Agenti della polizia sono intervenuti nella stessa zona battuta il 28 aprile, nel quartiere Giambellino (in via degli Apuli e in via Odazio) dove erano state trovate mazze e molotov. Le indagini sono state condotte dalla Digos, che ha effettuato perquisizioni e controlli.
Nel corso dell'operazione precedente, era stato arrestato un tedesco con l'accusa di «possesso di materiale esplodente» e altre 26 persone erano state denunciate a piede libero per il possesso di «armi e oggetti atti a offendere». Fra loro sei italiani, quattro tedeschi e 16 francesi.
TRE TEDESCHI IDENTIFICATI IL GIORNO PRIMA. Nei quattro appartamenti in cui è stata fatta irruzione, tra vari attivisti anarchici sono stati trovati tre tedeschi che fanno parte dei No Expo già identificati il giorno prima e per i quali era stato chiesto un decreto di allontanamento dall'Italia, poi negato dalla magistratura. I tre, ha precisato la polizia, hanno tentato di sbarazzarsi di un borsone con maschere antigas e altro materiale. Risultano già conosciuti per tumulti, danneggiamenti e altri reati contro l'ordine pubblico in Germania.

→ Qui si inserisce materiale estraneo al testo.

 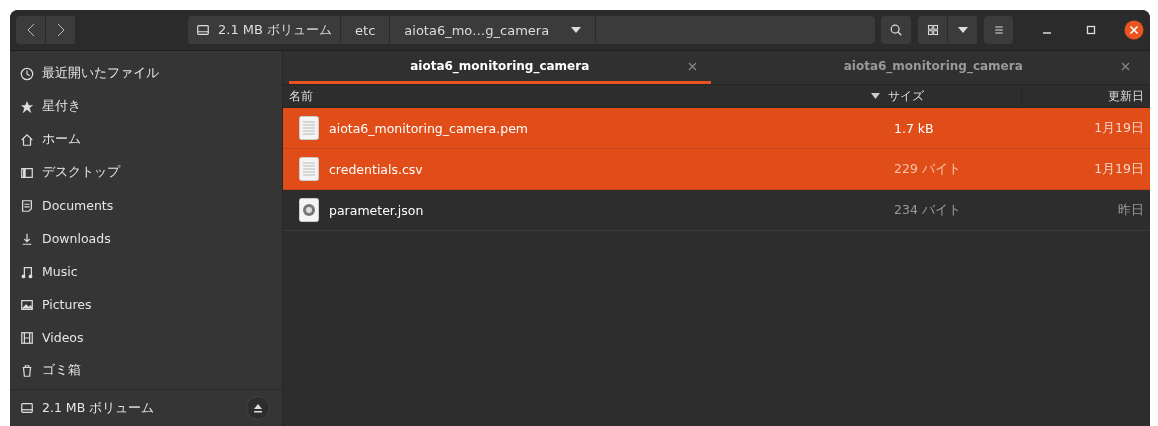 I want to click on sidebar-item: Downloads, so click(x=146, y=238).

ALFANO: «LA PREVENZIONE FUNZIONA». Le perquisizioni della Digos «sono la prova che il sistema di prevenzione funziona», ha detto il ministro dell'Interno Angelino Alfano. «Nessun Paese è a rischio zero», ma queste operazioni «fanno chiaramente capire che lo Stato è più forte di chi lo vuole contrastare», ha sottolineato.
Intanto, per garantire la sicurezza della città in occasione dell'inaugurazione, sono arrivati in città 2.600 uomini di rinforzo. Si vanno ad aggiungere a quelli già destinati a Milano per il semestre Expo.

  • Milano, il blitz della polizia è andato in scena in via degli Apuli e Odazio.